As research for this week’s column, I pulled out my dusty copy of Who Framed Roger Rabbit, Robert Zemeckis’ dark and hilarious live-action animated hybrid from 1988. The DVD doesn’t reveal a lot (the Vista Vision “special edition” is an enormous pain in the ass to navigate), but it does give a sense of how huge a technical feat the film was at the time.

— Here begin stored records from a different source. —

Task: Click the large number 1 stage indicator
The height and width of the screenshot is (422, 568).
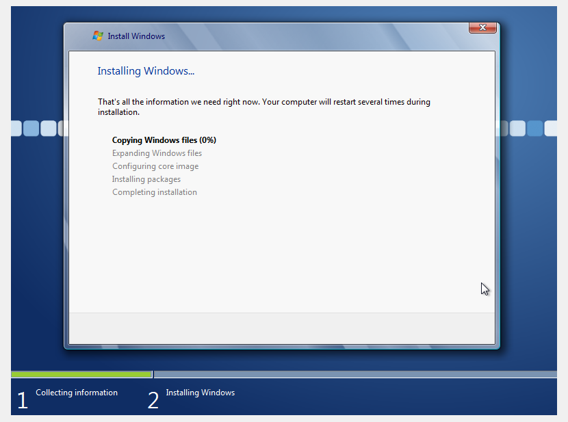Action: pos(23,401)
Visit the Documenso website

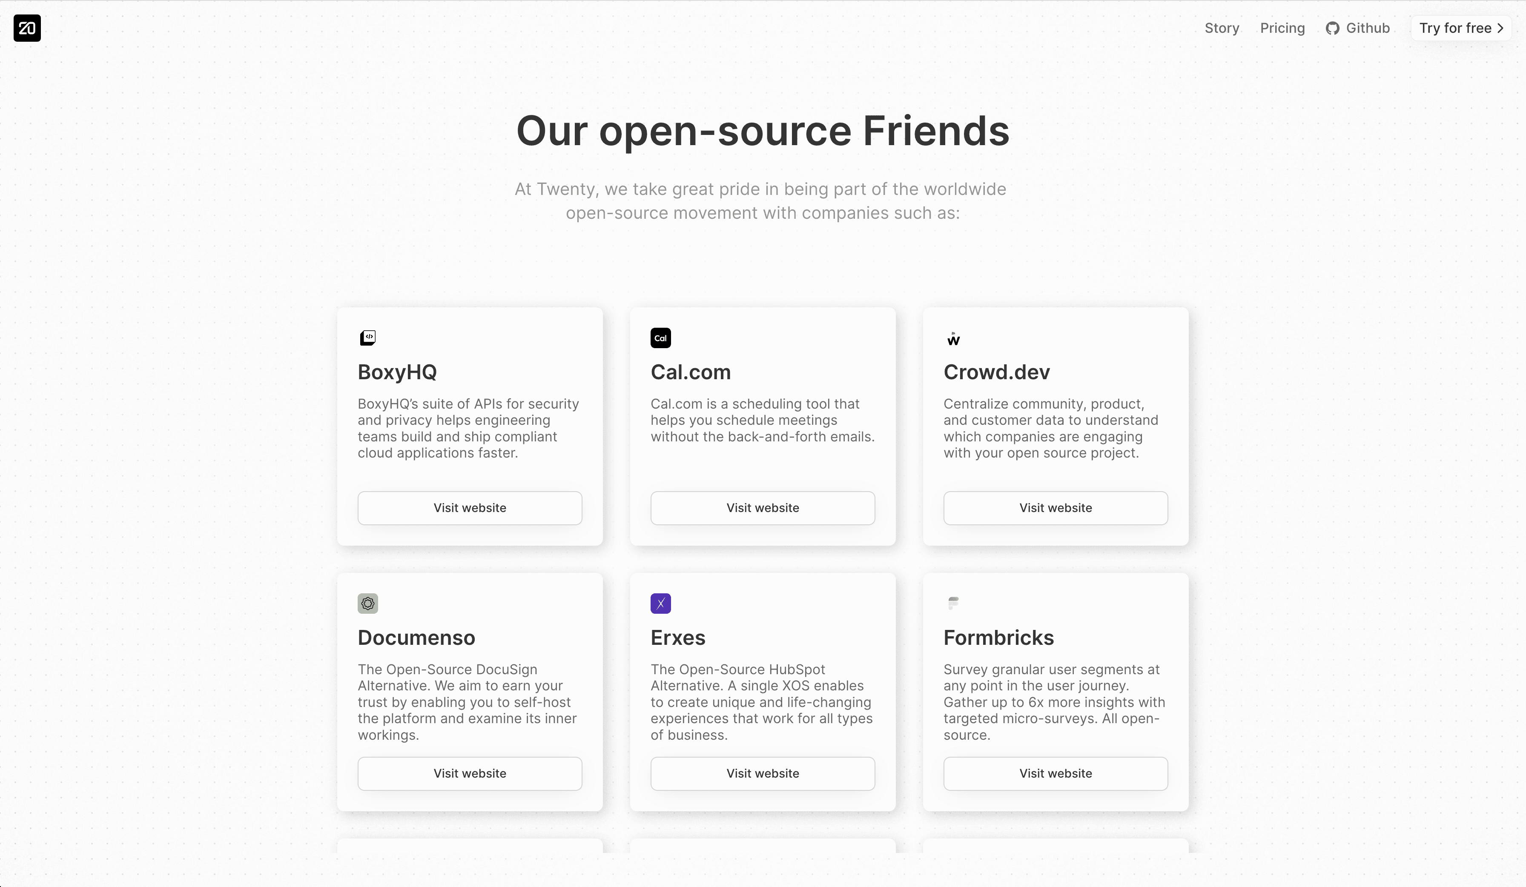469,773
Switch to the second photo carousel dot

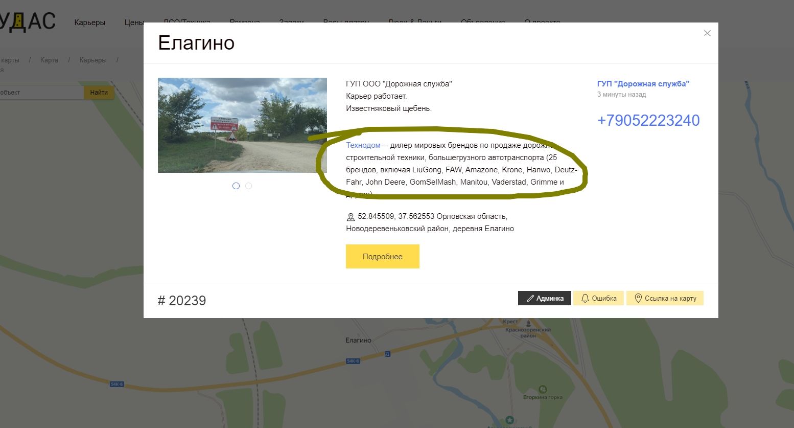[x=249, y=186]
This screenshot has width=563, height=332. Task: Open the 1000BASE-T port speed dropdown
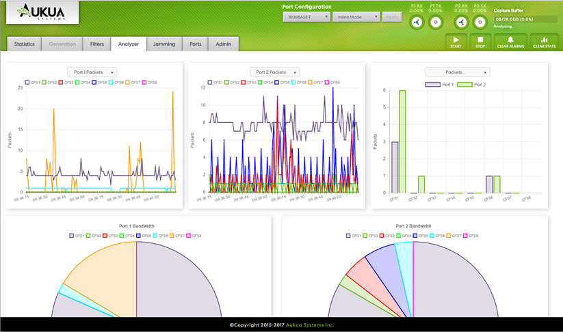coord(306,17)
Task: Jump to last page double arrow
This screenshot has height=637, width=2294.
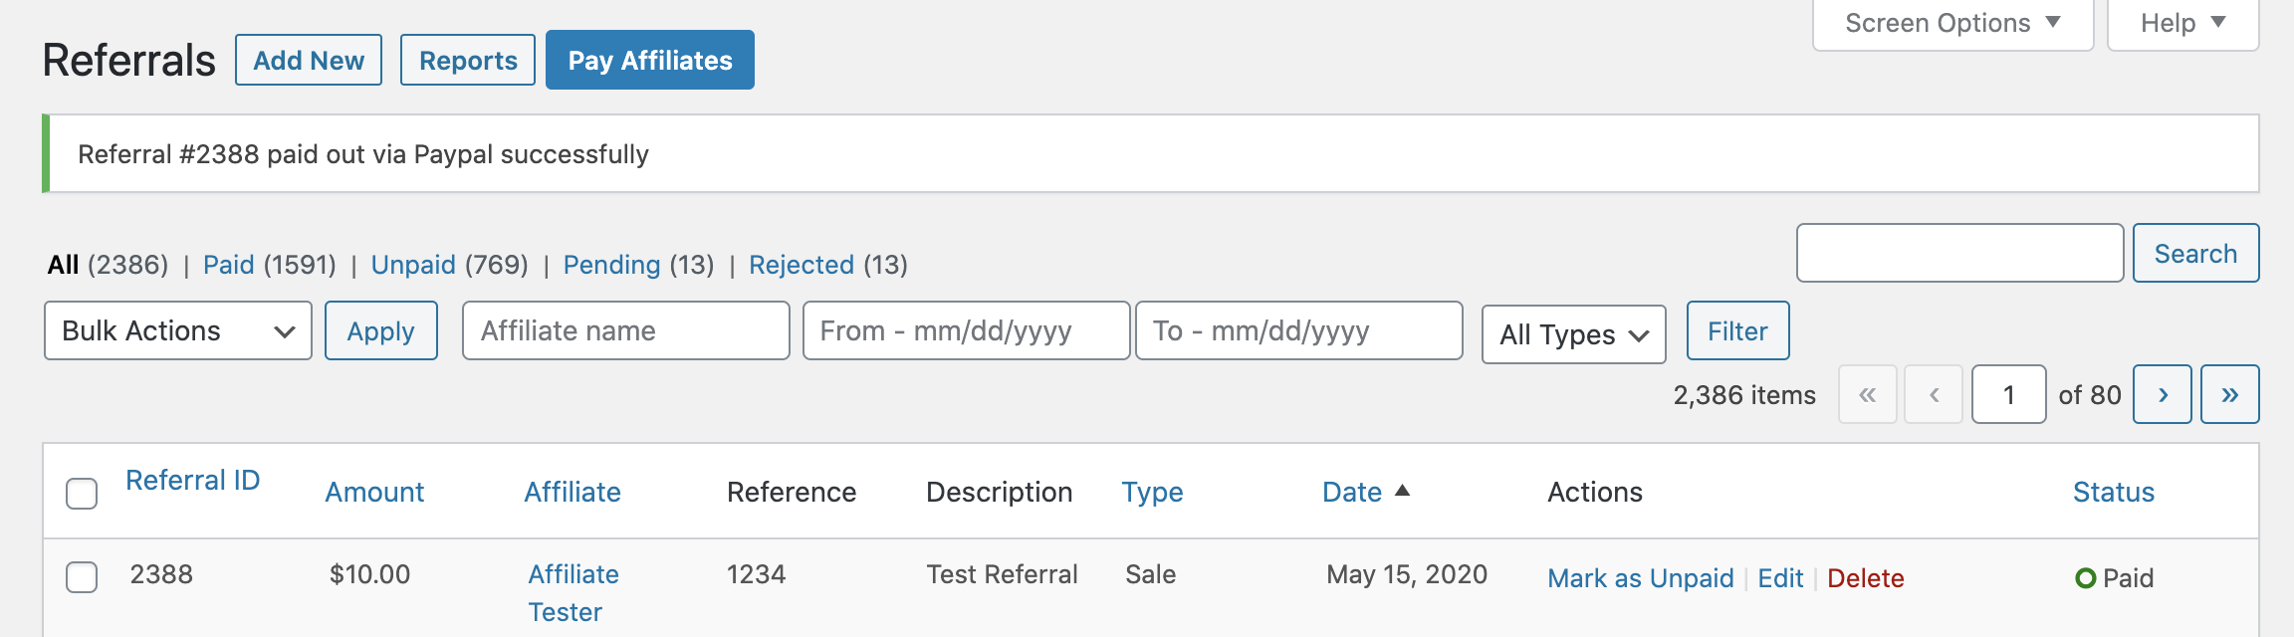Action: (x=2229, y=394)
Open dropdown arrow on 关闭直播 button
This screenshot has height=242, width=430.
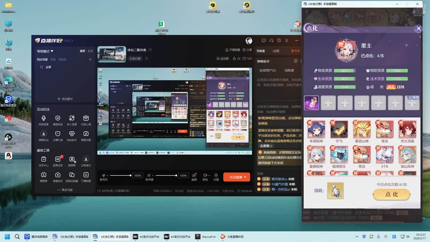[245, 177]
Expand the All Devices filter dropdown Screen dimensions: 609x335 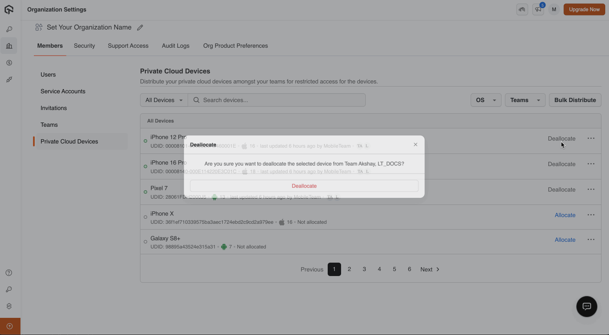point(164,100)
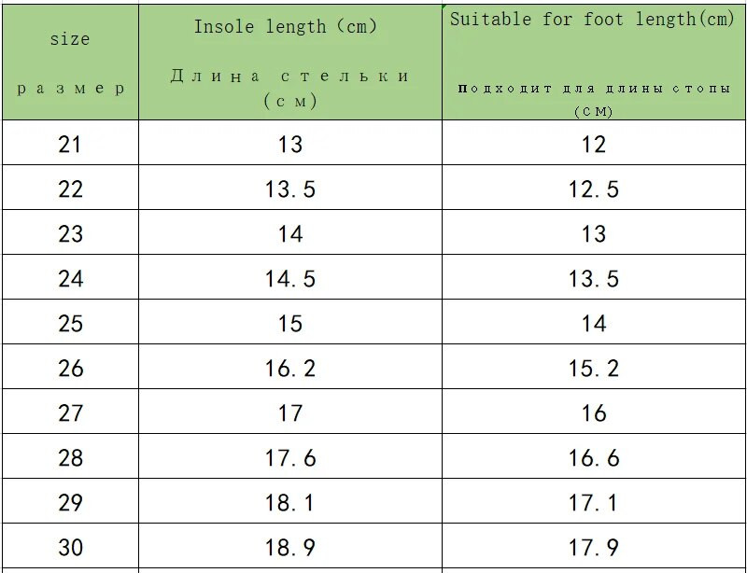Click size 23 in the first column
Image resolution: width=747 pixels, height=573 pixels.
(70, 234)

It was early in Zemeckis’ career, a few years after Back to the Future and Romancing the Stone, and six before the ghoulish effects of Death Becomes Her, the Future sequels, and the behemoth that was Forrest Gump. He was fascinated by special effects from the beginning, but there was something human about films like the first Future instalment and Roger Rabbit that Zemeckis all but abandoned by the time he made What Lies Beneath, the awful Hitchcock-aping debacle that briefly appeared in 2000. (Yeah, you’ll say, but what about Contact and Cast Away? Contact doesn’t quite count, as I explain below, and Cast Away is two-plus hours of Tom Hanks blowing himself on the beach. He’s so talented!)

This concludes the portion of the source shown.